Political analysis, however, is not our business. We only want to support artists in expressing themselves. But the public cannot always tell who is representing which artist, especially if there are still showings of solo artists, as is the case with Heri Dono -- the first Indonesian who presented his work at the Biennale independently of the national context.

A national show needs a minimum of three artists to be at least a little representative. Obviously, this was understood in Indonesia at the last minute and the presentation could go on -- hopefully, with the best possible result.

Q: What is the international perception of Indonesian art?

A: The West is very arrogant in its perception, as the entire Western "operating art system" is very arrogant. But this year's Venice Biennale shows that this arrogance might gradually fade: More than 100 artists from Asia will present their work there, although it will still be dominated by East Asia. Indonesian art, contrary to Chinese contemporary art, has nuances of the old "School of Seeing", which stems from the influence of Dutch painters.

When Chinese and Korean artists entered the Western market 10 years ago, their preoccupation with modern art was still ongoing. Indonesian artists, though, had already been through this period of development before they had even debuted here, a good prerequisite for a better understanding of their work.

But the market is another story. The huge interest in Chinese art, for example, depends much on the economic relevance that China holds for Germany.
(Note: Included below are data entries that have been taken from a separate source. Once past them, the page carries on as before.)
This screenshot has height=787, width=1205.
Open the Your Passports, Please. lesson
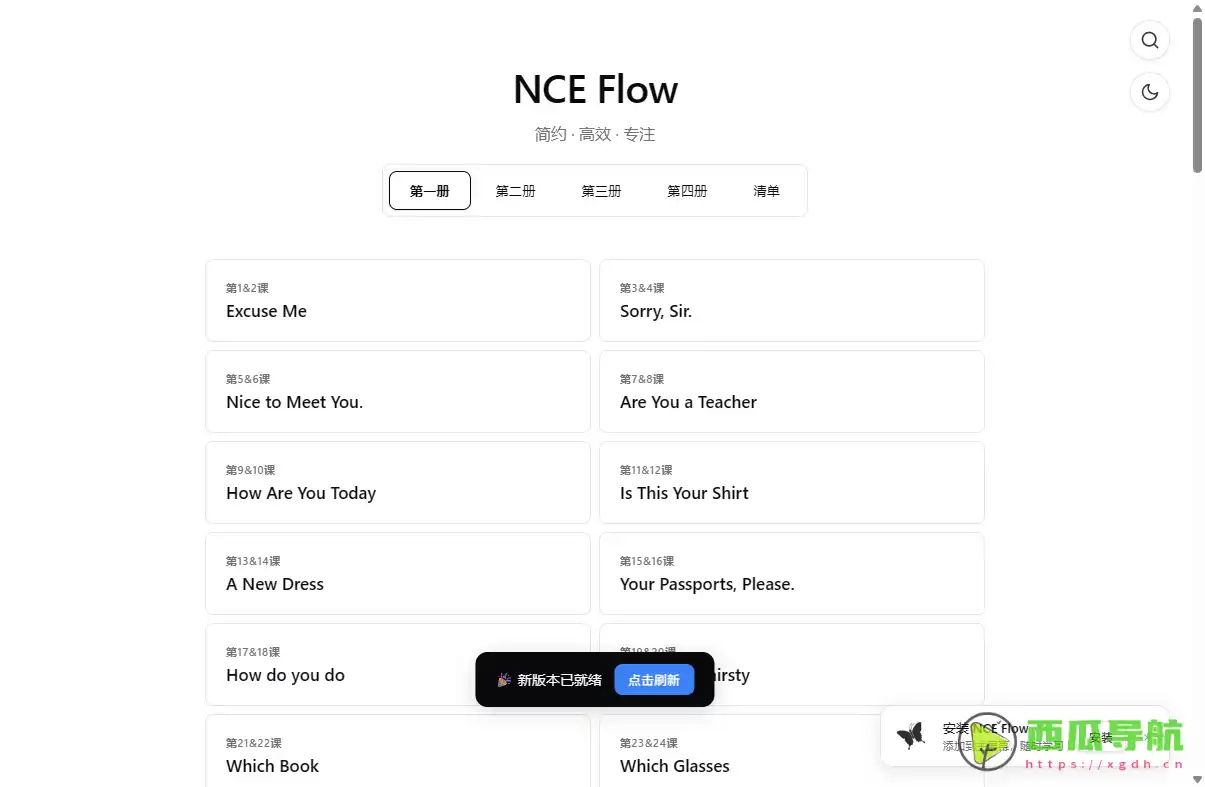point(791,573)
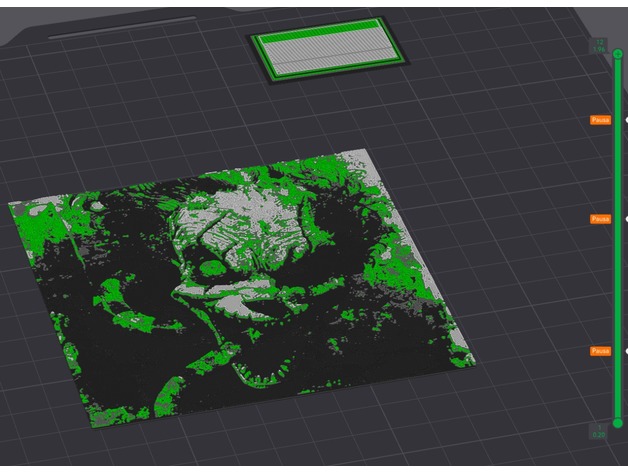Image resolution: width=628 pixels, height=472 pixels.
Task: Click the top handle of the layer slider
Action: 617,54
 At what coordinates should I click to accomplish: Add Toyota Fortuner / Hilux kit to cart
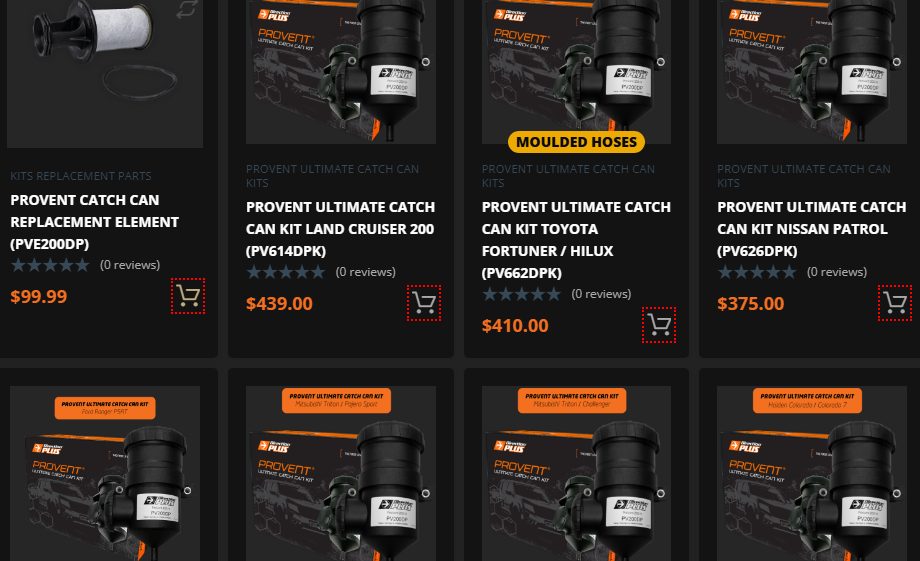click(x=658, y=325)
As China became more and more important as a trading partner, Germans started to become more and more interested in its socio-cultural background. Such a perception of Indonesia does not exist here.

Q: How did you become interested in Indonesian art?

A: My first contact with Asian art was when I met Chinese artist Liu Chinung in 1992. This meeting heralded many small -- then larger -- exhibitions and curatorial projects for East Asian artists. In 1999, I was offered an opportunity to curate the work of two Indonesian artists, Arahmaiani and Khrisna Murti, for the first time. Because of the good response, we intensified our engagement with Indonesia.

If you look at the art produced in the West over the last 20 years, you will find mainly self-referential pieces with neither heart nor soul.

The "Other" artists break this trend -- meaning that their art is still generated from within, but also include a socio- political statement, a comment about the surrounding environment.

Q: Is it difficult to raise the interest of the Western public for these "Other" artists?

A: Western art critics always follow the public perception, and people here are just not used to what they call archaism or mysticism anymore -- nor are they used to any kind of political statement anymore. We have to approach them slowly, because if they are suddenly presented with a kind of art they have not seen for 20 years, it will be a shock.

People are also surprised about the great diversity of styles and languages that nevertheless have a common context regarding esthetics and content. They start asking themselves, "Is it an American comic or a traditional Javanese icon in the background -- and where do the two blend?"

Some Indonesian artists, for example Tisna, are able to integrate external influences into their own individual culture and so develop an artistic language that is universally understandable, wherever they may live or exhibit. So we always have a large crowd who come to see Indonesian artists and their work -- because many people have learned to understand their work by studying their backgrounds.

Q: What is your view on the future of Indonesian art?

A: I do not believe in a "second wave of Asian art", as was promoted by the media last year when we organized Awas! (Watch Out!) -- an exhibition of Indonesian contemporary artists in Germany curated by the Cemeti Art Foundation in Yogyakarta. It is very simple: There is a very slow process of acceptance and integration of East and Southeast Asian artists in Europe. People just discovered Chinese art, and now everything is Chinese.

Change is always difficult.

Therefore, we -- the West -- should learn to take artists as what they really are: individuals who do not always have to be shown in a limiting ethnic, geographical or political context.

For Indonesian art, the period of national shows at ethnological museums is definitely over.